> **TEXTO DE LECTURA**
╔══
Calvino no fue un autor cuyas actividades literarias tuvieran lugar en la sosegada soledad de un claustro o academia, con su diario descanso para una meditación ininterrumpida. Por el contrario, su voluminosa producción escrita fluyó de su pluma, o fue dictada, en medio de (casi valdría la pena decir a despecho de) una casi aplastante presión de otras exigencias sobre su tiempo y su energía; para no mencionar la serie de enfermedades que tan frecuentemente asaltaron su frágil estructura física. Escribiendo a Farel en febrero de 1550, se queja de la pérdida de una gran cantidad de tiempo que habría podido emplear en diversos trabajos y que ha perdido en sus enfermedades, una tos fatigante y asmática, catarro crónico, la tortura de la jaqueca y la gastritis.
╚══
> **EJERCICIOS PARA RESOLVER**
1. Según el texto sobre Calvino, ¿a quién le escribió en febrero de 1550?
2. Enumera todas las enfermedades de las que Calvino se queja en el texto de lectura.

> **DATOS DE ORIGEN**
╔══
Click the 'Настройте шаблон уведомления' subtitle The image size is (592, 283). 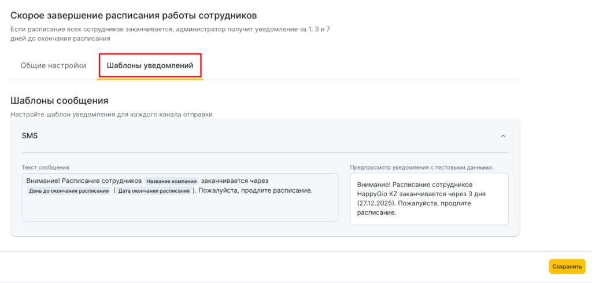(112, 114)
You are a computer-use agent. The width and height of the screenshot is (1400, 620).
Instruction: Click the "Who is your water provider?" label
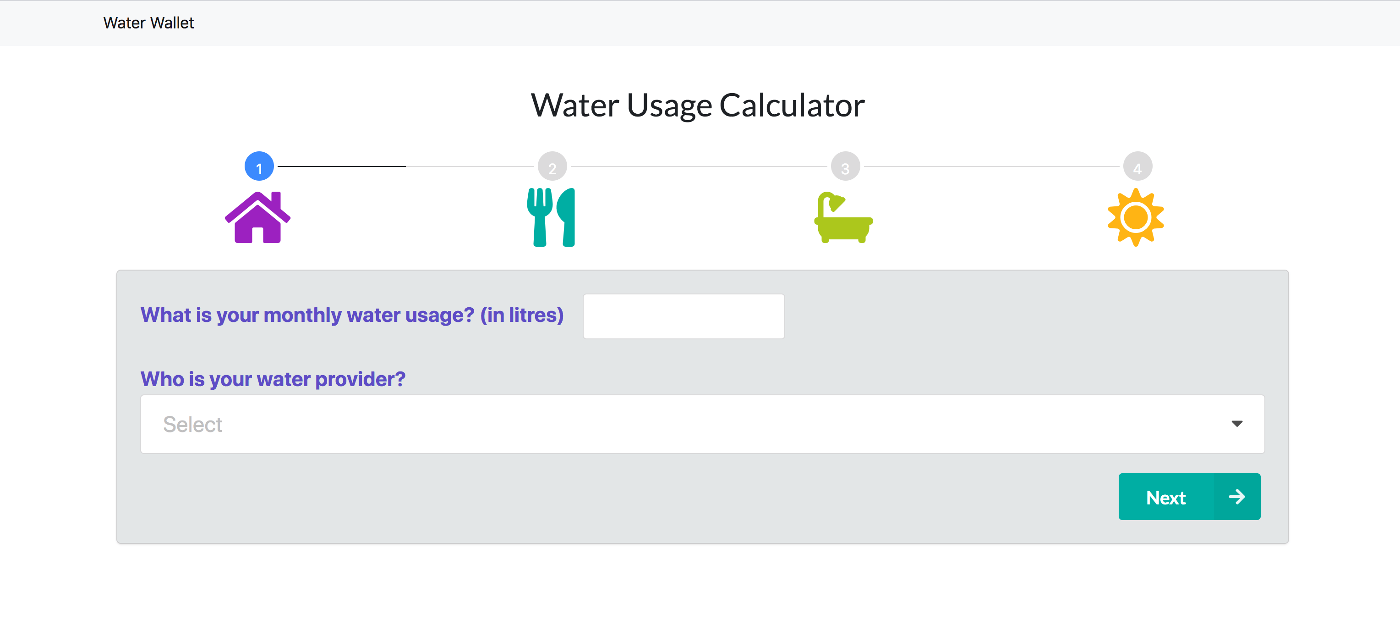coord(273,379)
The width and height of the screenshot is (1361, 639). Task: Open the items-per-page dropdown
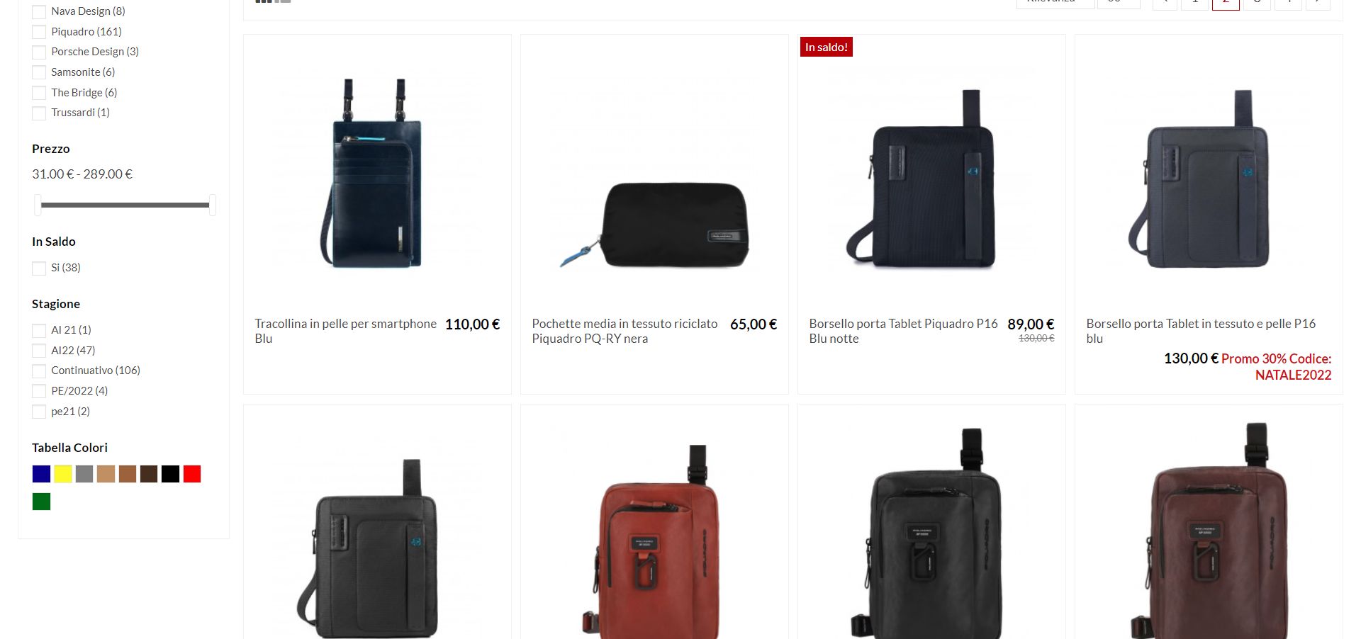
╚══
> **RESPUESTAS EN ORDEN**
1. A Farel.

2. Una tos fatigante y asmática, catarro crónico, jaqueca y gastritis.